How the kernel flushes dirty pages to storage, and what controls the timing

What writeback is

When a process calls write(), the kernel copies data into page cache pages and marks them dirty — modified in memory but not yet on disk. At some later point the kernel must flush these dirty pages to storage. That process is called writeback.

write() path:
  process → copy_from_user() → page cache (dirty) → return to caller
                                       ↓
                              [later, asynchronously]
                                       ↓
                             writeback → block layer → disk

Writeback sits at the intersection of two competing pressures:

Write performance: buffering writes in DRAM and flushing them in large batches is much faster than writing every write() call synchronously to disk.
Memory pressure: dirty pages cannot be reclaimed until they are written back.
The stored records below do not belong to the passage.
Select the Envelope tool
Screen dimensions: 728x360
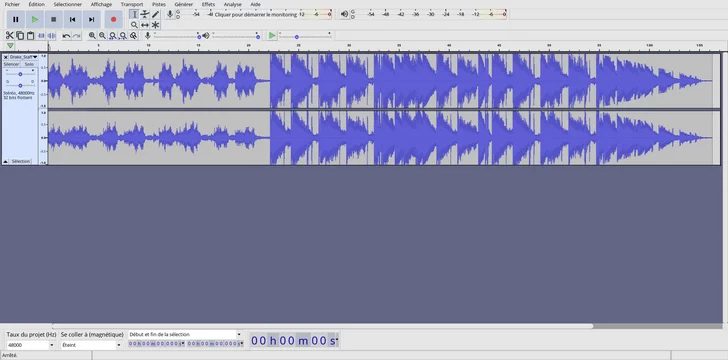point(145,14)
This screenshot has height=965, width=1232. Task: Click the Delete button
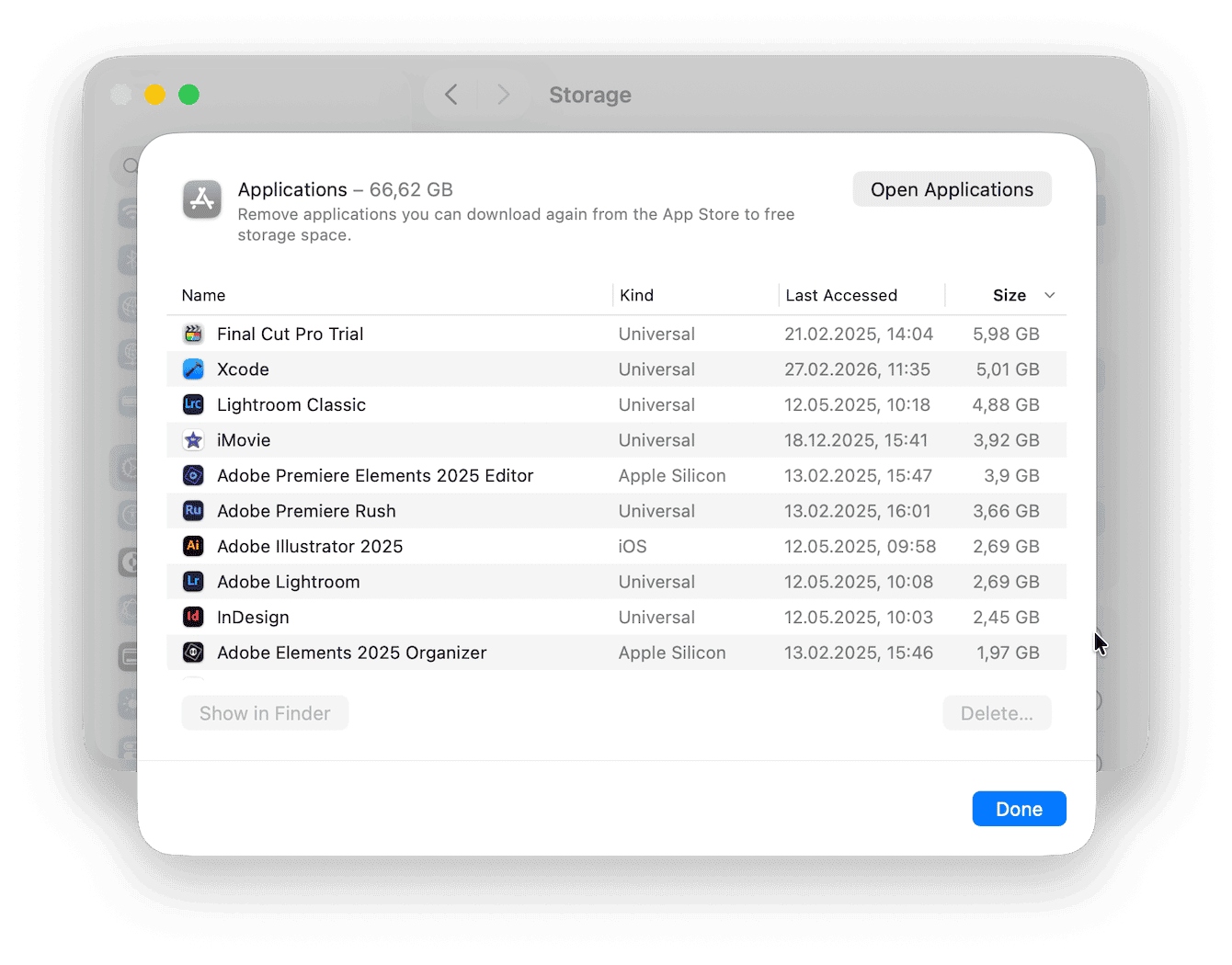(x=997, y=713)
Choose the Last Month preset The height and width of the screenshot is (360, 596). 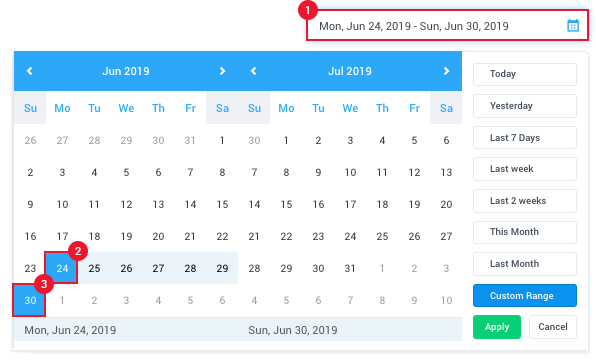tap(525, 264)
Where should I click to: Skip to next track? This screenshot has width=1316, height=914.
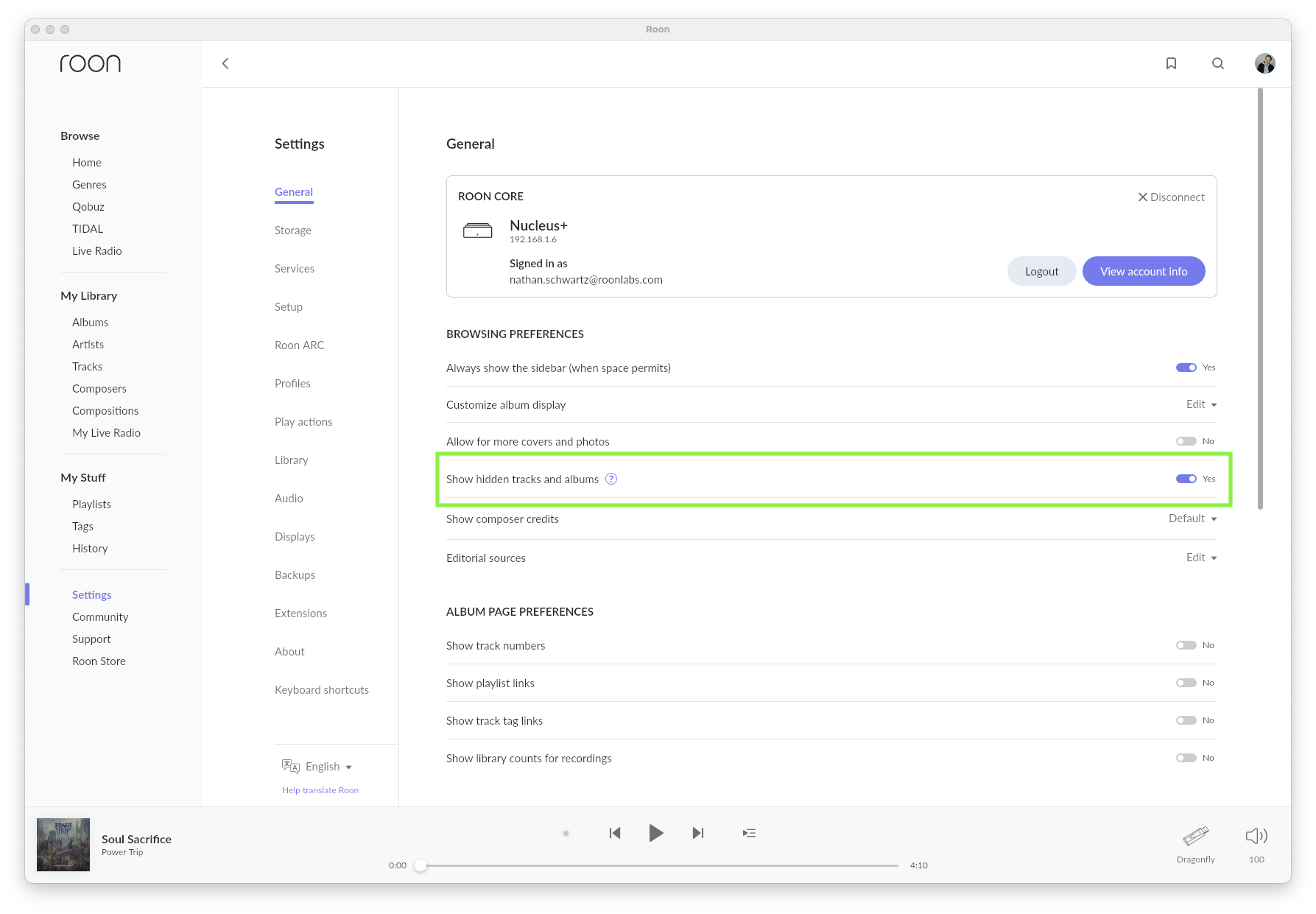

Too many dirty pages means less free memory for new allocations.

The kernel balances these by limiting how much of RAM can be dirty at any time, and by proactively flushing dirty pages in the background.

Writeback threads: `bdi_writeback`

Each block device has an associated backing device info (struct bdi_writeback) that owns the writeback state for all filesystems on that device. A per-BDI kernel worker thread (wb_workfn) runs the actual flush work.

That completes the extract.